Our Hypothesis: Founder CEOs Will Outperform Over the Long-Term
We believe that founder CEOs will generally outperform non-founder peer group CEOs as well as broader benchmarks over the long-term. We believe this to be true both in terms of stock market returns as well as operating performance as measured by traditional financial measures such as Cash ROIC, ROE, ROA and Economic Value Added.
We recently created the CEORater Technology Founder CEO Index in part to help test our hypothesis. Over time we plan to operationalize the index to where investors may use it as an investment vehicle (stay tuned).
Founder CEOs tend to take a long-term view of the companies they created (their children).
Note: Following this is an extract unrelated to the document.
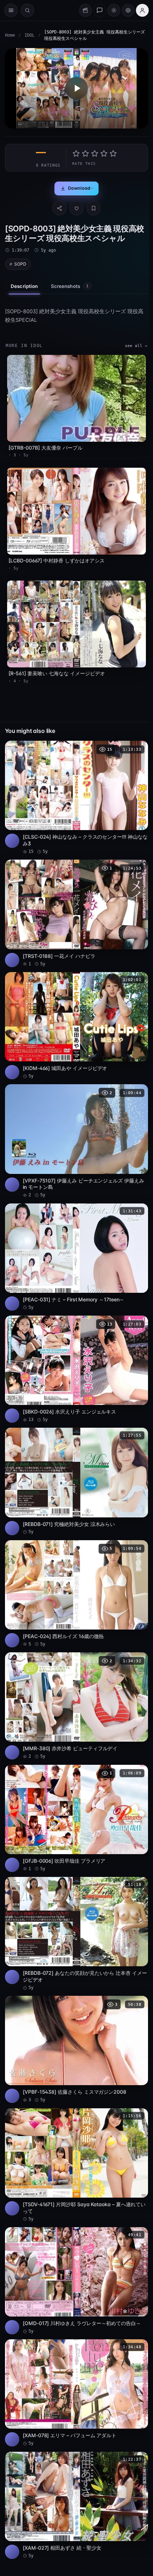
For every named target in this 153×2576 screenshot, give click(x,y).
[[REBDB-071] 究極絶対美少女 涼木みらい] (76, 1481)
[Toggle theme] (113, 10)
Where hired CEOs focus on the current quarter and year, many founder CEOs want their respective companies to thrive in perpetuity.
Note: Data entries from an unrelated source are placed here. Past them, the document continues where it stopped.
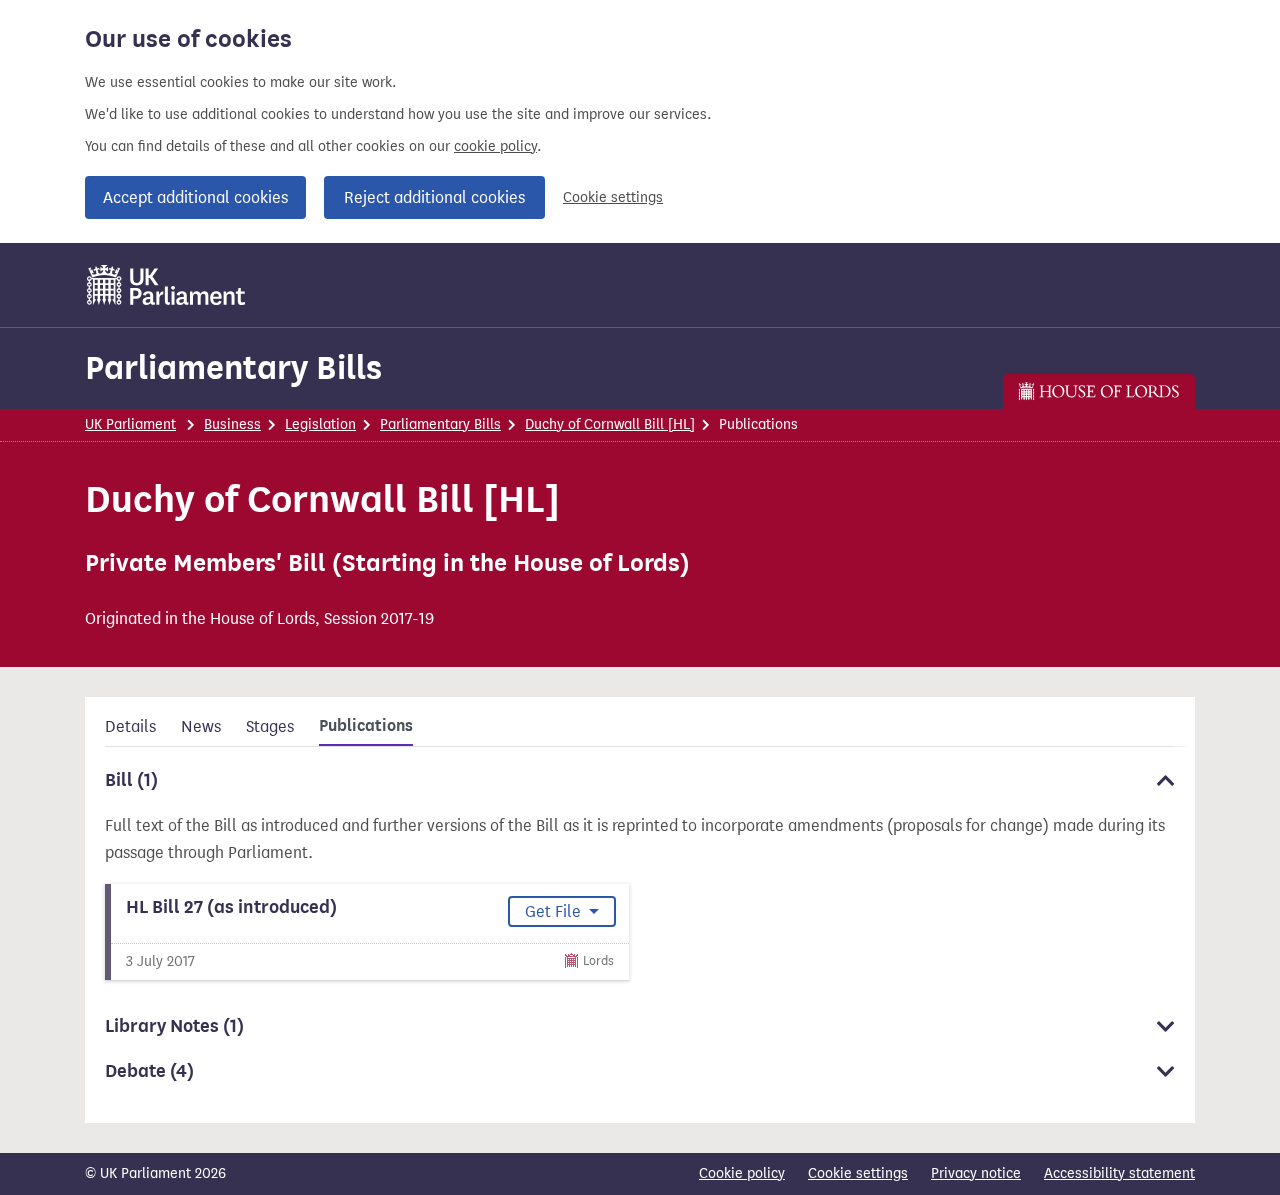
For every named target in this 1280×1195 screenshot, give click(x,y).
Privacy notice (976, 1173)
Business (232, 424)
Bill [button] (131, 780)
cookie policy (495, 146)
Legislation (320, 424)
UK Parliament (130, 424)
Legacy Matters to Founder CEOs
It’s about legacy for founder CEOs:
- It’s why Jeff Bezos (AMZN) thinks about 50 year increments as opposed to quarterly increments;
- It’s why Reed Hastings (NFLX) pushed OTT, original content and international investment when many investors wanted a U.S.-focused DVD distribution company;
- It’s why Bill Stone (SSNC) has built one of largest FinTech companies during a period when much of the Capital Markets industry has become commoditized.
We reviewed Total Stock Returns over the January 3rd 2017 – February 8th 2018 period:
- The market cap weighted total stock return for the CEORater Technology Founder CEO Index over the measured period was 55.5%.
- The market cap weighted total stock return for the S&P 500 Information Technology Index (ticker: S5INFT) was 32.0% over the same period.